**Exercise details:** With the pictures omitted, please transcribe exactly the lines beginning at the one that contains "Where should I click to: Click Info" and ending with the last line of the records below.

□ □ □ □ □

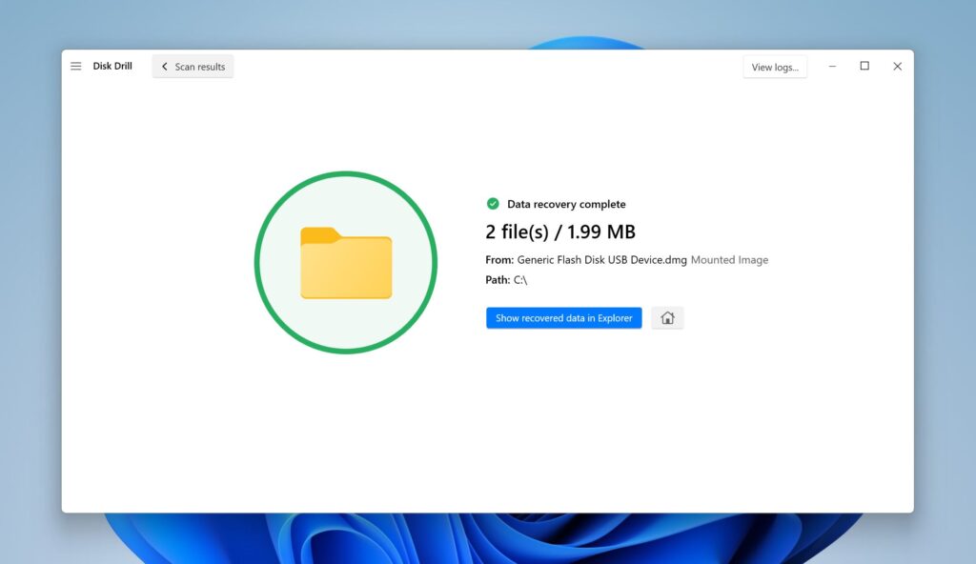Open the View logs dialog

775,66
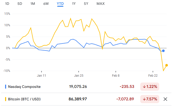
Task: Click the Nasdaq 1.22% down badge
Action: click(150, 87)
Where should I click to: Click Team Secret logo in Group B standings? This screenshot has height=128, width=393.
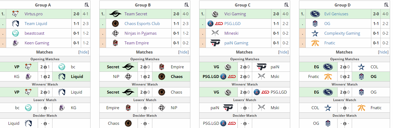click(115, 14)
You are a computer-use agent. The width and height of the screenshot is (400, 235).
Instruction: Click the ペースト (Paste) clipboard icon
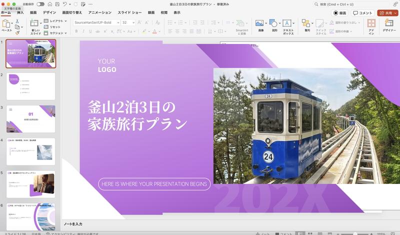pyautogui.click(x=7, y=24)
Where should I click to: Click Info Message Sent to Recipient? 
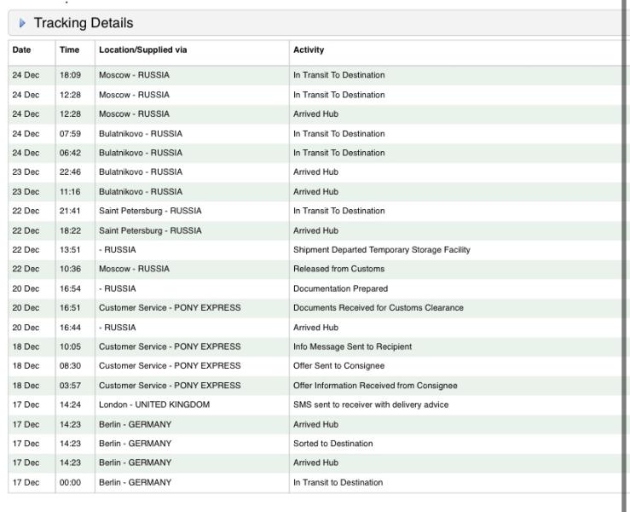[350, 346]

□ □ □ □ □

**Finished task:**
Where should I click to: Click Info Message Sent to Recipient? 
[350, 346]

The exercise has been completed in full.